Input for this task:
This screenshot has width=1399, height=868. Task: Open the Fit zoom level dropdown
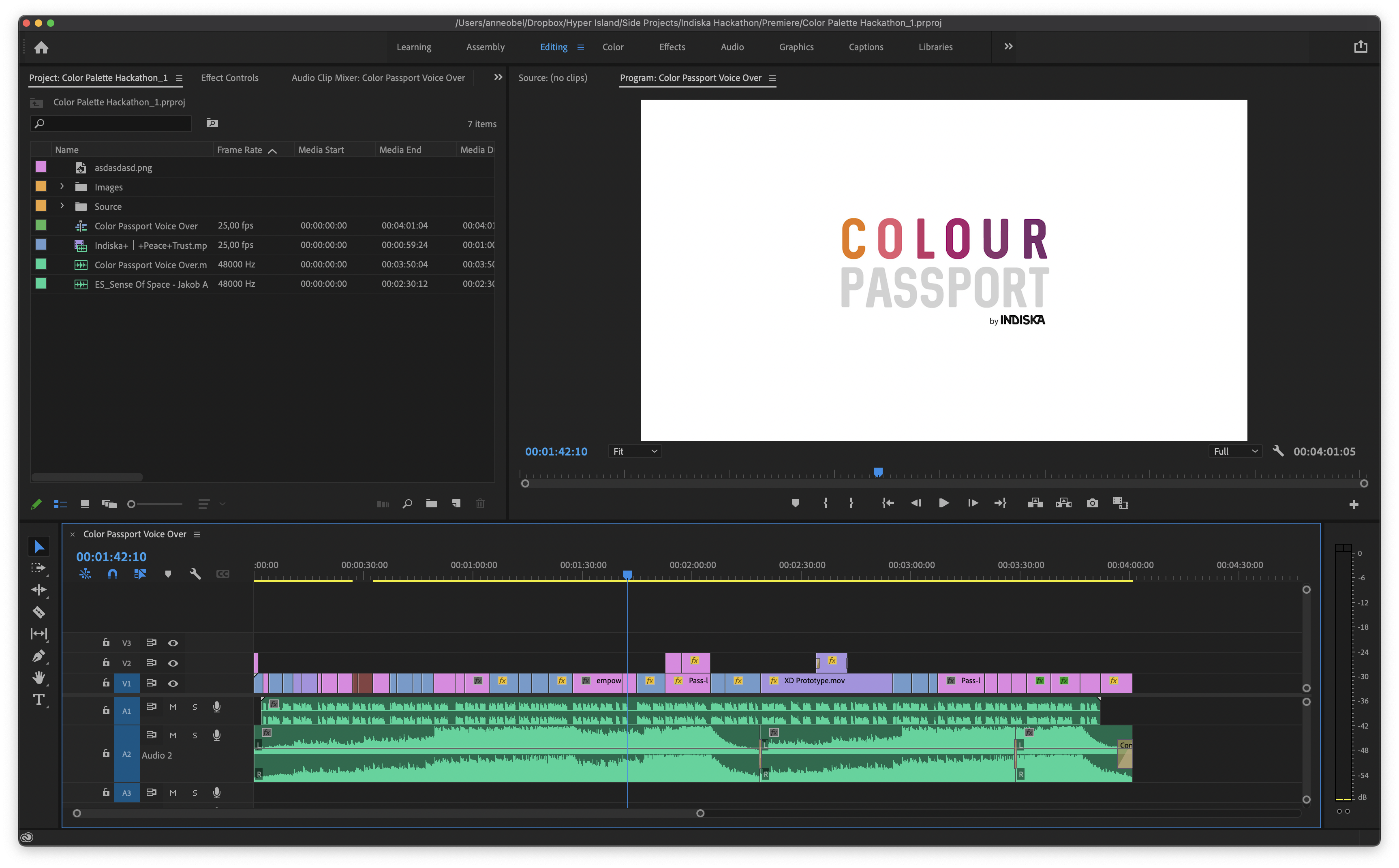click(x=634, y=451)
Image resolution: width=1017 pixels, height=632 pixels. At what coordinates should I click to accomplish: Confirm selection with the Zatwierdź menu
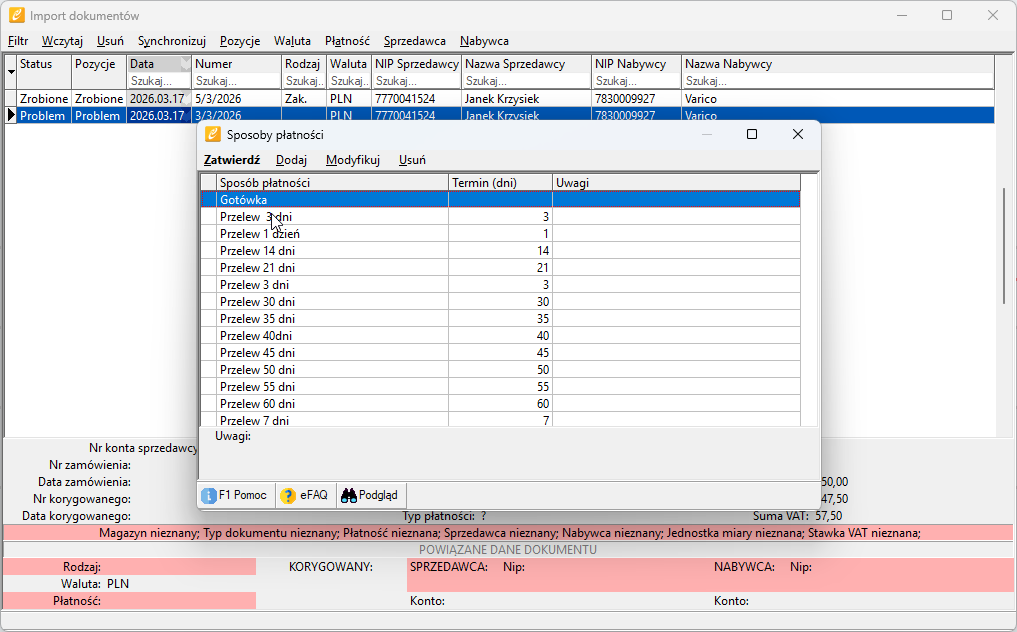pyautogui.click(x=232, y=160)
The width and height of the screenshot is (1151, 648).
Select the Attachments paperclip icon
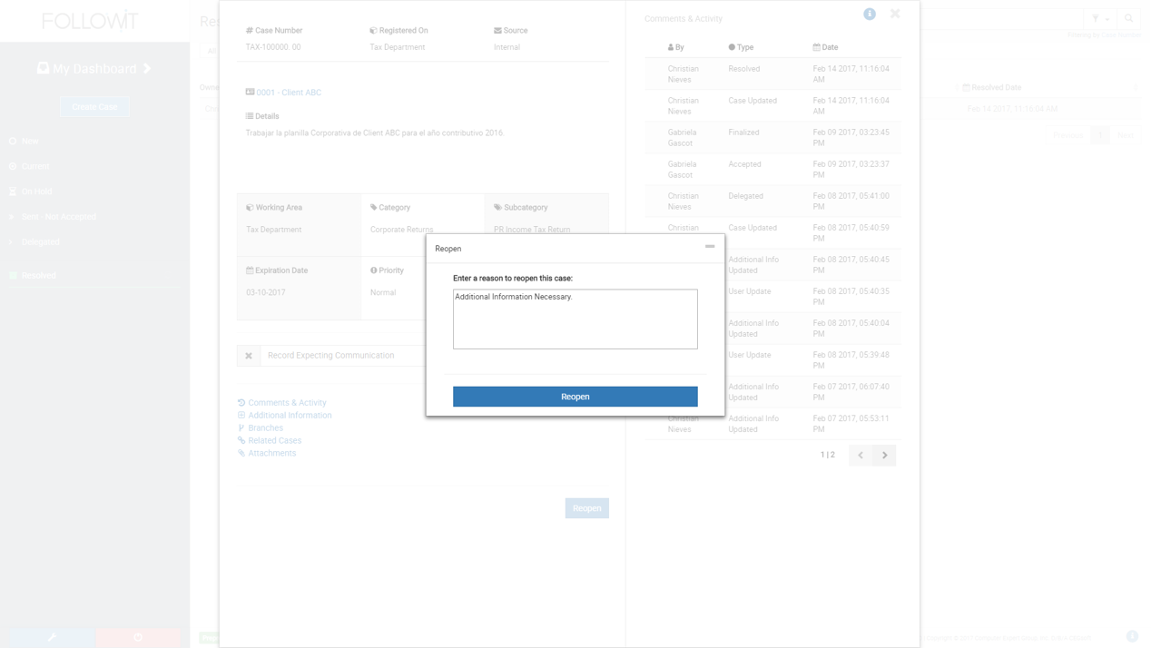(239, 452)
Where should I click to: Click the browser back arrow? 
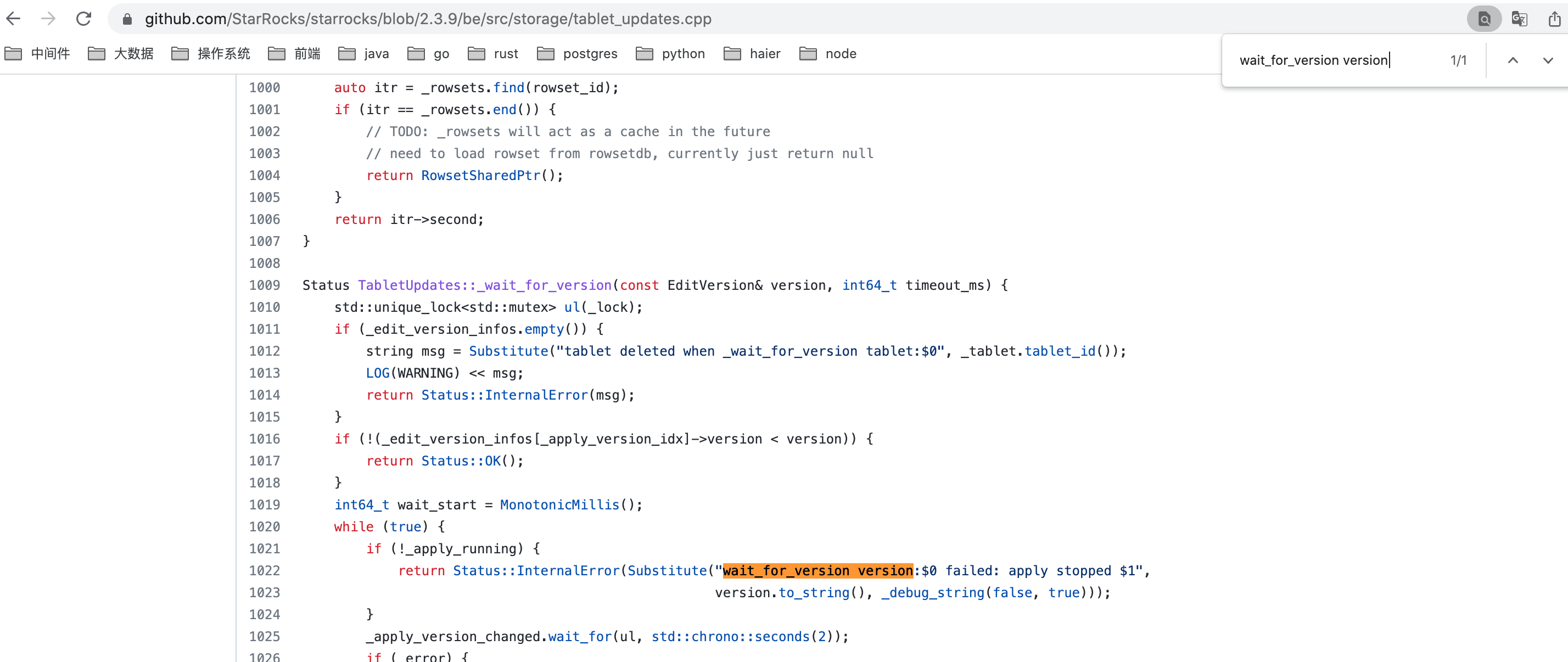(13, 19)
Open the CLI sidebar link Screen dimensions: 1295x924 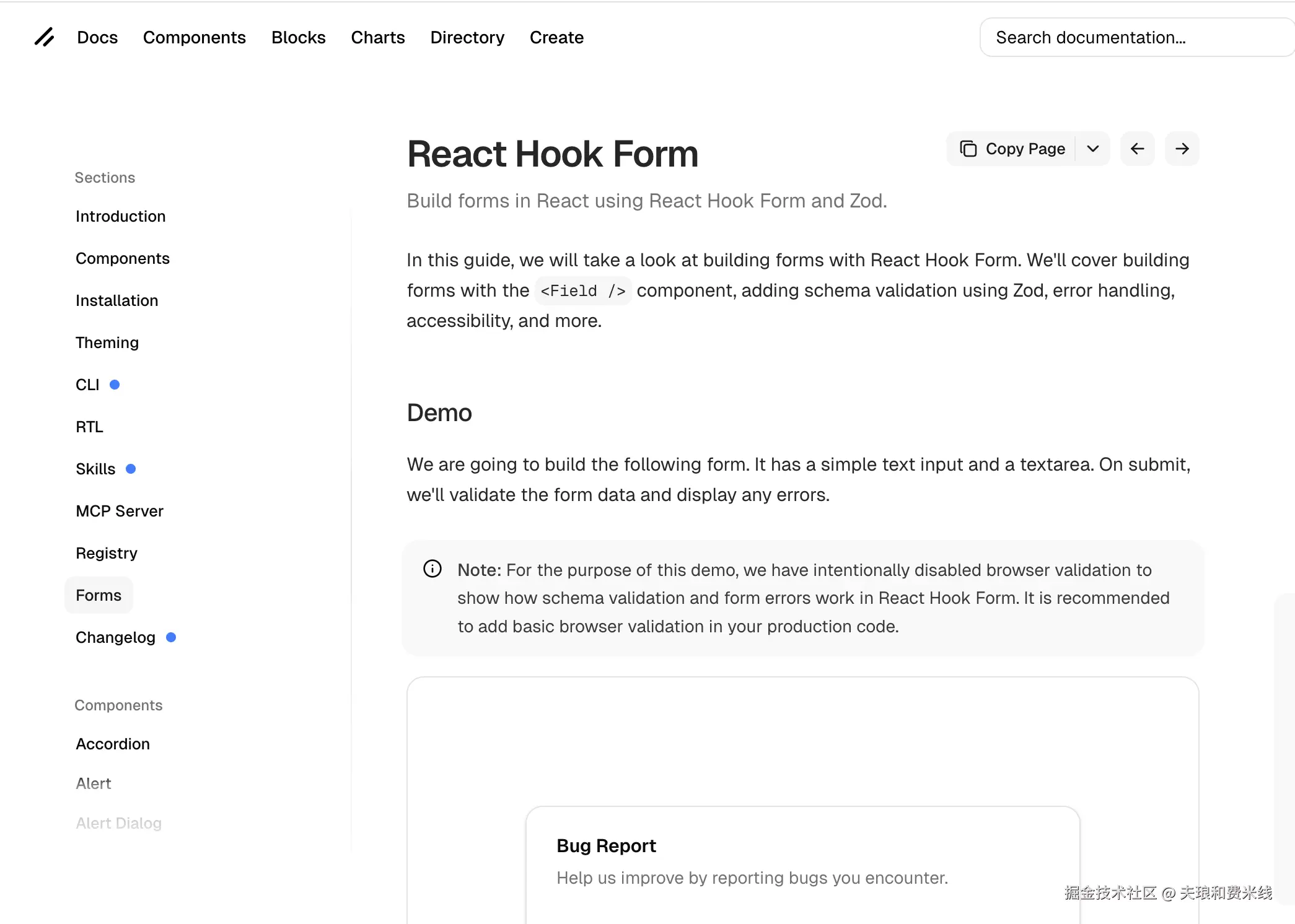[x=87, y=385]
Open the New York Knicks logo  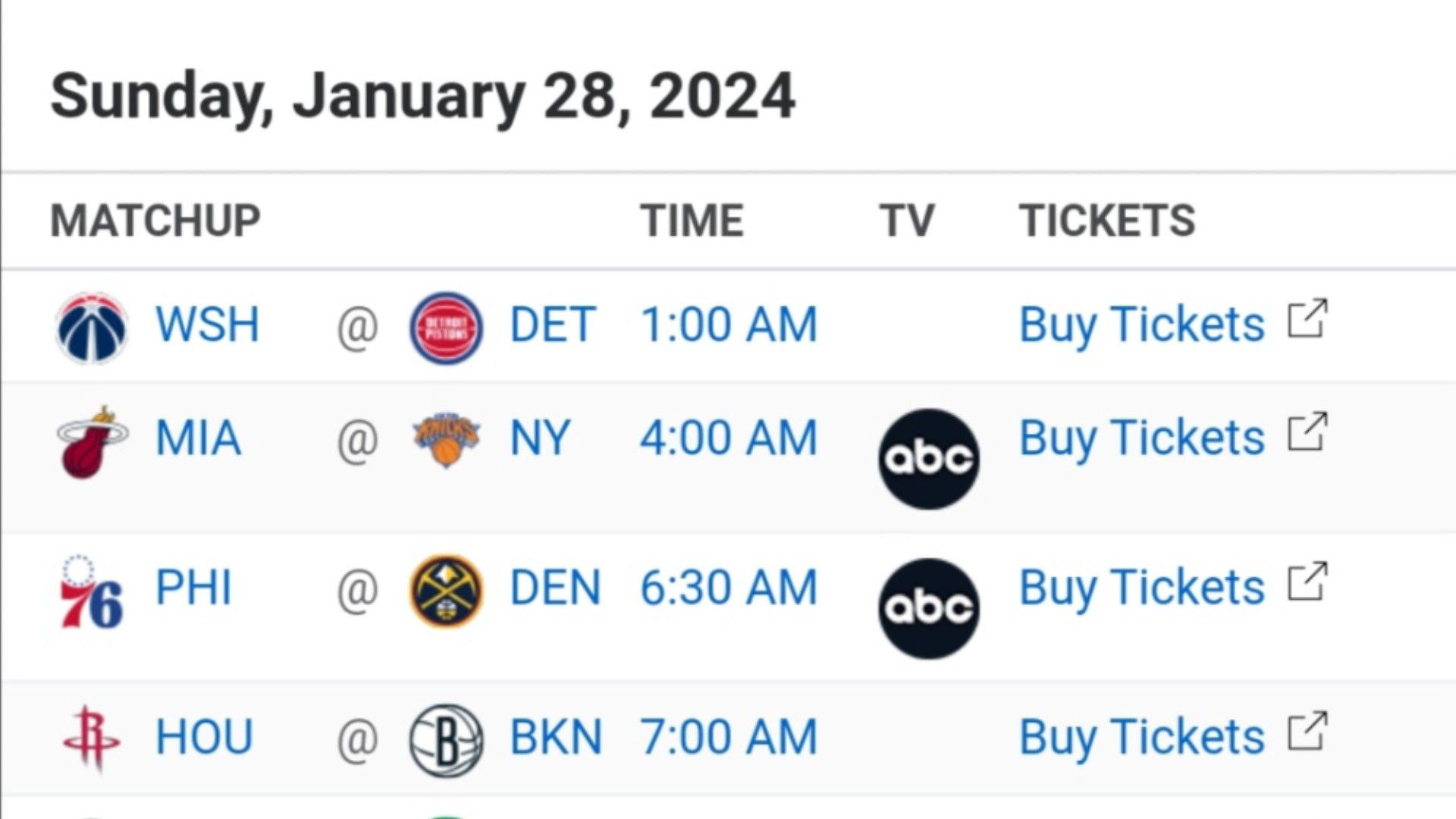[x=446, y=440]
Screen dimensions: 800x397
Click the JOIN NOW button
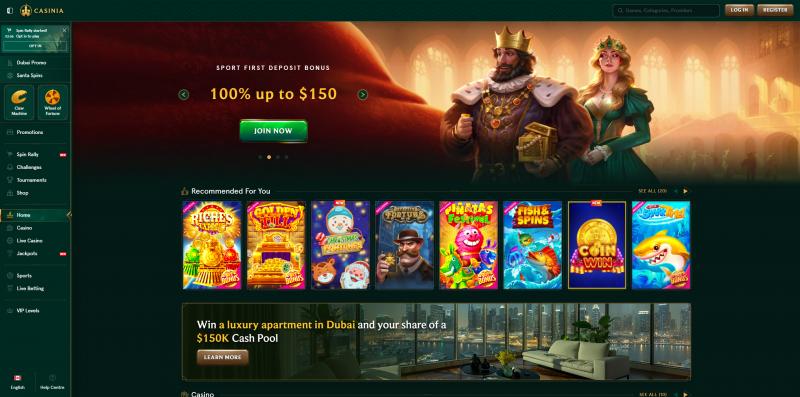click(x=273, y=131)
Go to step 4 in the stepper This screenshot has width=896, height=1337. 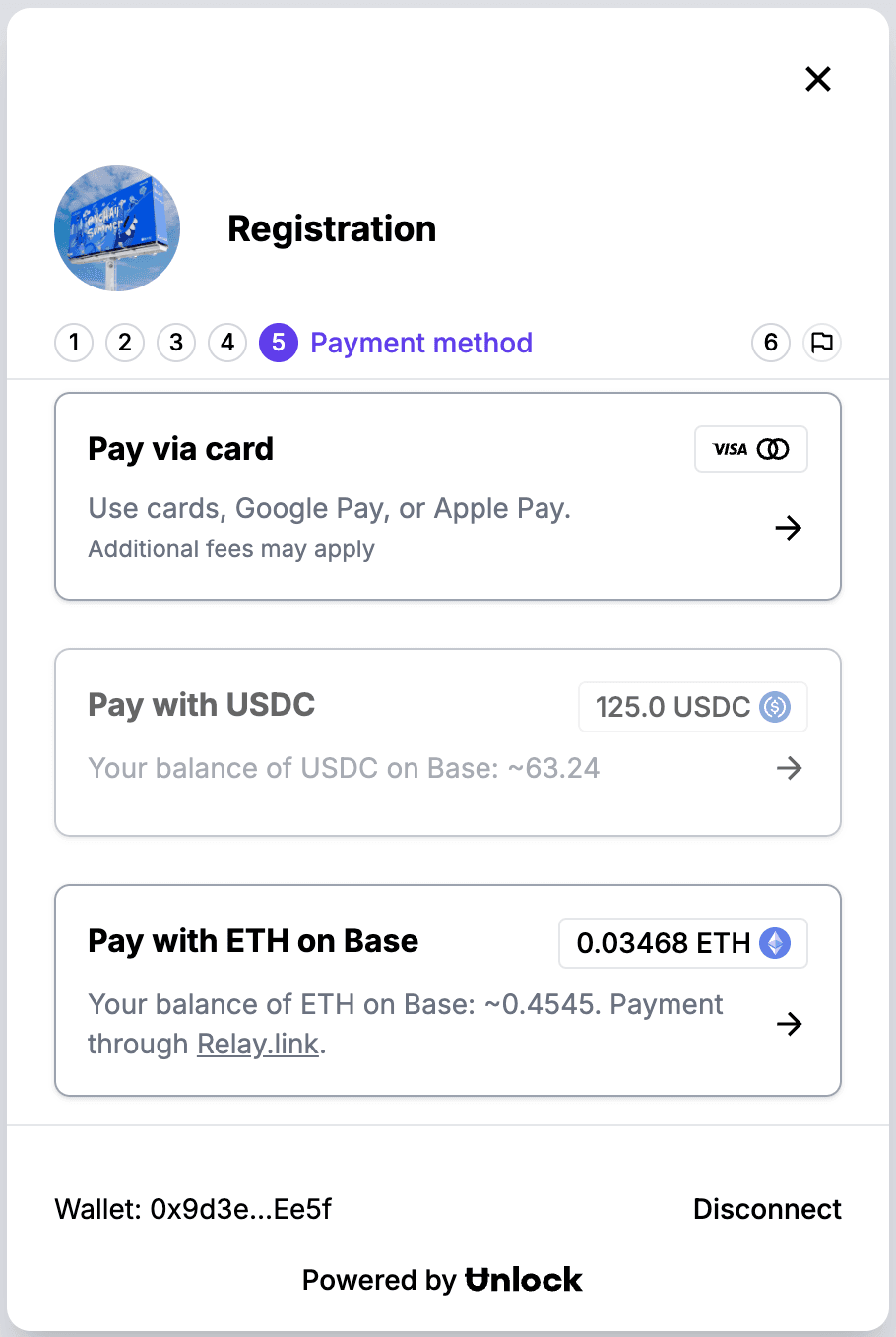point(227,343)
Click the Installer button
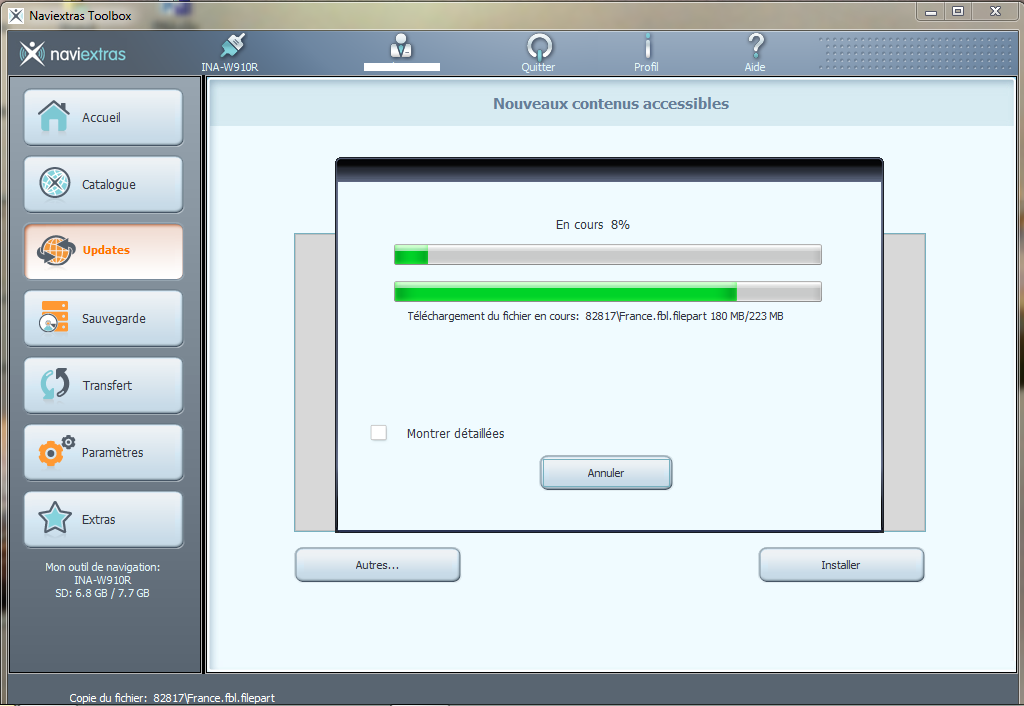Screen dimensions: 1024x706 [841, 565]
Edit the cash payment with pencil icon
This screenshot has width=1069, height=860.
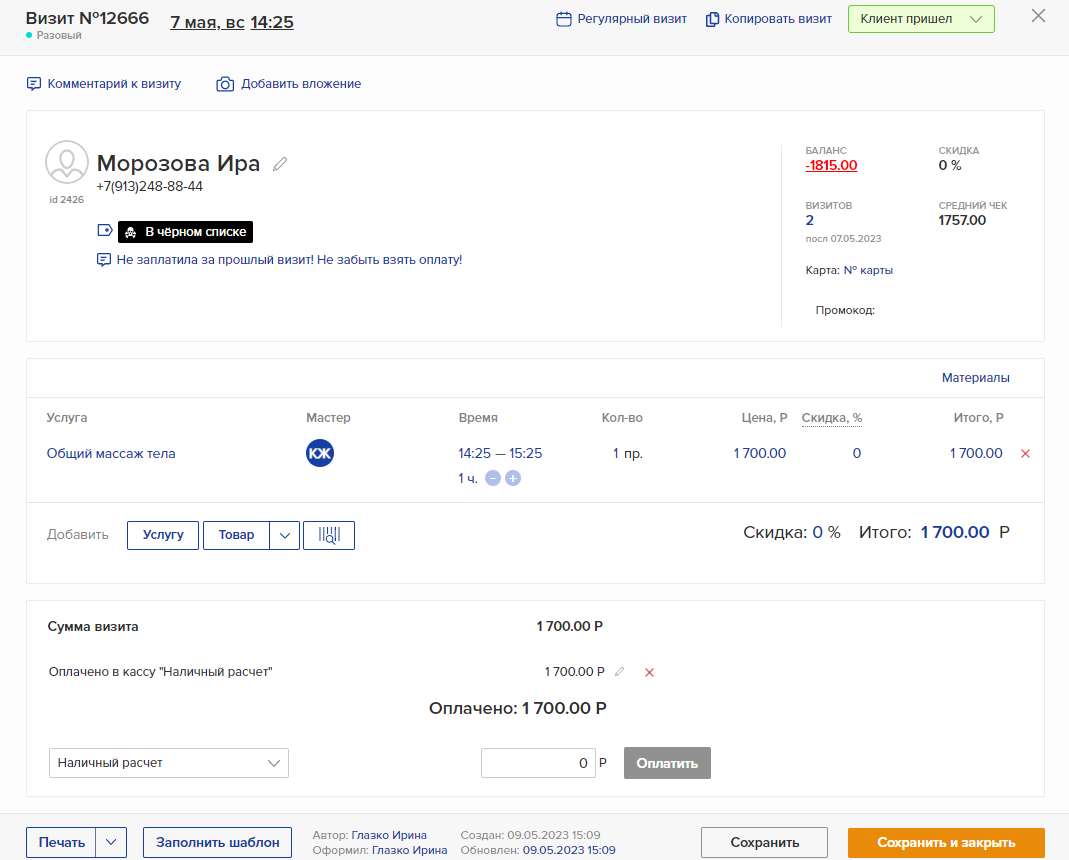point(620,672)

Aim of the task: How many lines of the records above contain the word "icon"? Reply with the number only.

Result for this exercise: 2